══ DOCUMENTO
Dopo tre concerti in meno di quattro anni, culminati con l’apoteosi dello stadio Dall’Ara dello scorso giugno (qui la recensione) pensavo ormai, non dico di essermi assuefatto alla cesarite, ma per lo meno di essere arrivato al punto in cui alla prossima data di Cesare Cremonini mi sarei certamente emozionato e divertito come sempre, ma non ci sarebbe più stato modo di stupirmi. Mi sbagliavo. E di grosso.
La prima sorpresa è che, pur riducendo le dimensioni della venue, lo spettacolo viene riproposto tale e quale senza perdere nulla in scenografie ed effetti speciali: intatti i monoliti caleidoscopici, presenti e abbondanti le stelle filanti, i coriandoli e i fuochi d’artificio, semplicemente ridimensionato il palco sul quale Cesare comunque scorrazza felice, regalandosi all’abbraccio della sua gente, che gremisce il Forum “in ogni ordine di posto”, direbbero quelli bravi.
Già, perché la seconda sorpresa, questa sì indipendente dagli immani sforzi della produzione, è trovarselo lì a un paio di metri, grazie a due biglietti di parterre e a un sapiente slalom tra gli accampamenti di zainetti, panini e smartphone, che ci porta a due bracciate dal palco “secondario”, dove in realtà Cesare passa la maggior parte del tempo. Possiamo scrutarne gli sguardi e le espressioni, coglierne la gioia e le emozioni, indovinarne la piacevole fatica sotto la camicia intrisa di sudore, e a volte sembra che si rivolga davvero a noi, guardandoci direttamente negli occhi. Ed è qui, nell’essere in una dimensione intima e confidenziale ma contemporaneamente parte di una folla partecipe e urlante che si compie la magia della terza sorpresa: la forza d’urto di un megashow e insieme la fortuna di avere il tuo artista preferito a due passi, come in un piccolo club di provincia.
════
══ RECORD
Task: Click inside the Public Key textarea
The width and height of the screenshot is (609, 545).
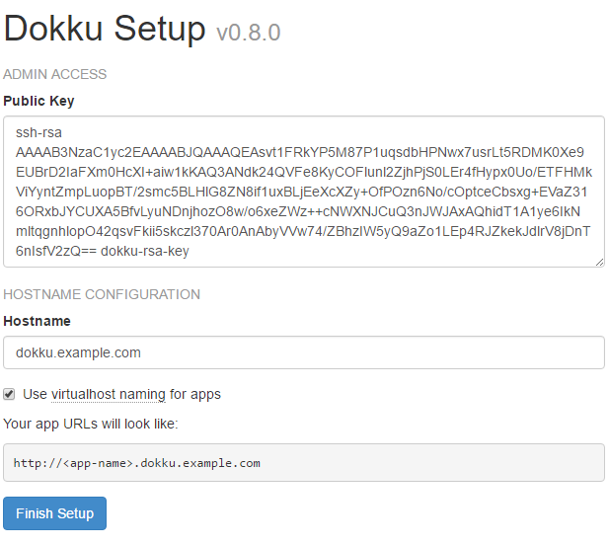Action: point(304,191)
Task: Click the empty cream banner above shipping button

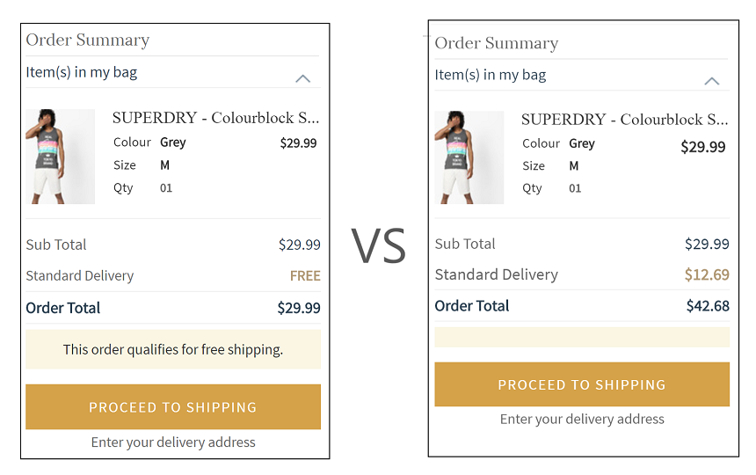Action: [x=582, y=337]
════
Prosegui la recensione del concerto di Cesare Cremonini al Forum, ripartendo subito dopo l'ultima frase riportata.

Che poi in un palasport o in un club la musica trovi la sua massima forma di esecuzione e fruizione non è un segreto. Se le emozioni che regala uno stadio sono inimitabili grazie alla moltitudine di gente, alla passione che batte il tempo all’unisono, alla potenza dei cori che sono definiti “da stadio” appunto per un motivo, la qualità del suono che regala un luogo chiuso è impareggiabile. E qui corre l’obbligo di citare la straordinaria band che accompagna Cesare (di cui talvolta distrattamente e colpevolmente ci si dimentica, troppo assorbiti da quello straordinario performer che domina il palco), che suona alla grande generi e stili diversi con una precisione e una pulizia rare. Mentre il performer di cui sopra, pur essendo alla seconda data consecutiva, canta come un padreterno, senza soffrire minimamente i due concerti ravvicinati e dando l’ennesima prova di una vocalità calda, precisa e matura; ma questa da tempo non è più una sorpresa.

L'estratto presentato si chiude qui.